**Gestellte Aufgabe 1:** Fasse im Beitrag über Barth und die Gemeindeform den Absatz, der mit „Über die ideale, richtige Form von Gemeinde“ beginnt, als knappe Liste zusammen und behalte die wesentlichen Aussagen bei.
**Gestellte Aufgabe 2:** Nenne alle Arten von Vorbildern, die laut dem Beitrag über Barth und die Gemeindeform die Verfassung und Ordnung der Kirche bestimmen.
**Gestellte Aufgabe 3:** Führe den Beitrag über Barth und die Gemeindeform im Anschluss an seinen letzten Satz weiter.

**Auszug:**
* * *

Barth missional (8): Die „richtige“ Gemeindeform

Über die ideale, richtige Form von Gemeinde wird ja immer wieder mal gestritten. Gegen jeglichen Strukturfundamentalismus („heilige Soziologie“) gibt Barth zu Bedenken, dass die Gemeinde frei ist, sich aus den denkbaren, sämtlich zeitgebundenen Formen eine konkrete auszuwählen, ohne diese damit gleich absolut zu setzen. Das einzige Kriterium für angemessene Formen und Strukturen ist der Auftrag der Kirche, wie der letzte Absatz zeigt:

Ihre Verfassung und Ordnung war und ist vielmehr bei allen Besonderheiten im Einzelnen in ihren großen Linien zu allen Zeiten und an allen Orten bestimmt und bedingt durch gewisse aus ihrerweltgeschichtlichen Situation mehr oder weniger imperativisch sich aufdrängende Vorbilder politischer, wirtschaftlicher, kultureller Natur. Sie hatte und hat sich ihnen, um sich zu behaupten, entweder (fast ganz oder doch teilweise) anzupassen, anzugleichen, oder sie hatte und hat sich ihnen – auch darin dem Gesetz ihrer Umgebung unterworfen – wieder um sich selbst zu behaupten, hinsichtlich der Form ihrer Existenz (wieder teilweise oder fast ganz) zu entziehen oder entgegenzusetzen.

* * *

**Gesammeltes Material:**
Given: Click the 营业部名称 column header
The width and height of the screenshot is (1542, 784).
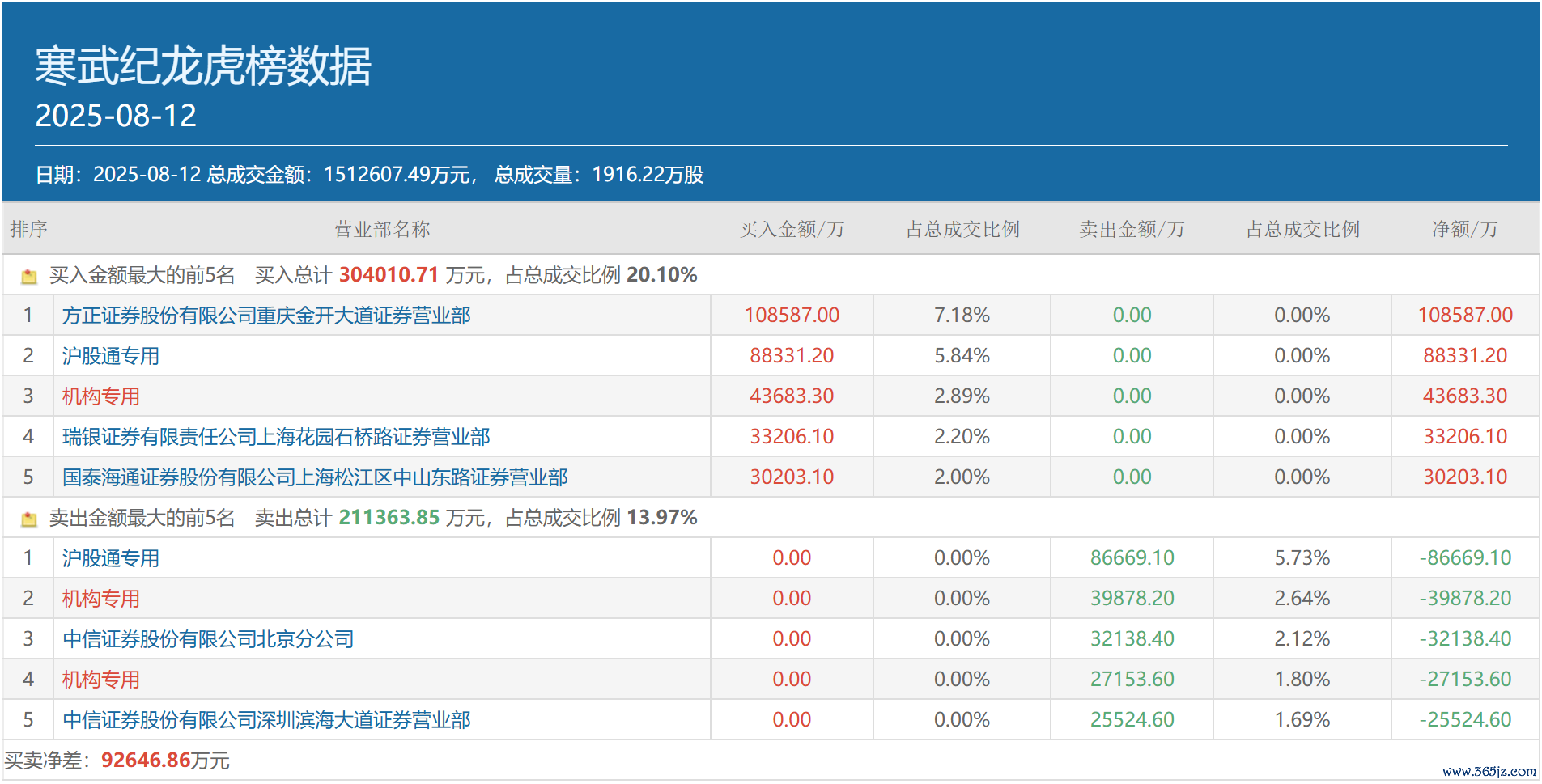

* * *

**Ergebnis 1:**
- Über die ideale, richtige Form von Gemeinde wird immer wieder gestritten.
- Barth wendet sich gegen jeden Strukturfundamentalismus („heilige Soziologie“).
- Die Gemeinde ist frei, aus den denkbaren, durchweg zeitgebundenen Formen eine konkrete auszuwählen, ohne sie absolut zu setzen.
- Einziges Kriterium für angemessene Formen und Strukturen ist der Auftrag der Kirche.

**Ergebnis 2:**
- politische
- wirtschaftliche
- kulturelle

**Ergebnis 3:**
Sie hat sich so oder so nie und nirgends schlechthin spontan und originell gerade so oder so gestaltet, vielmehr immer und überall in offener oder heimlicher, bewußter oder unbewußter, positiver, kritischer oder negativer Beziehung zu den Ereignissen, Veränderungen und Zuständen in ihrer jeweiligen Umwelt, zu deren besonderen Tendenzen und Verhältnissen. […]

Und daß sie auch nur ein Menschenvolk unter anderen war und ist, zeigte sich […] darin, daß die Möglichkeiten, für die sie sich jeweils entschied, durchgehend Entsprechungen derjenigen waren, die sich auch der übrigen Menschheit, wenn es um die gesellschaftliche Gestaltung ihres Lebens und ihrer Verhältnisse ging, unverkennbar ähnlich, ja gleich angeboten haben.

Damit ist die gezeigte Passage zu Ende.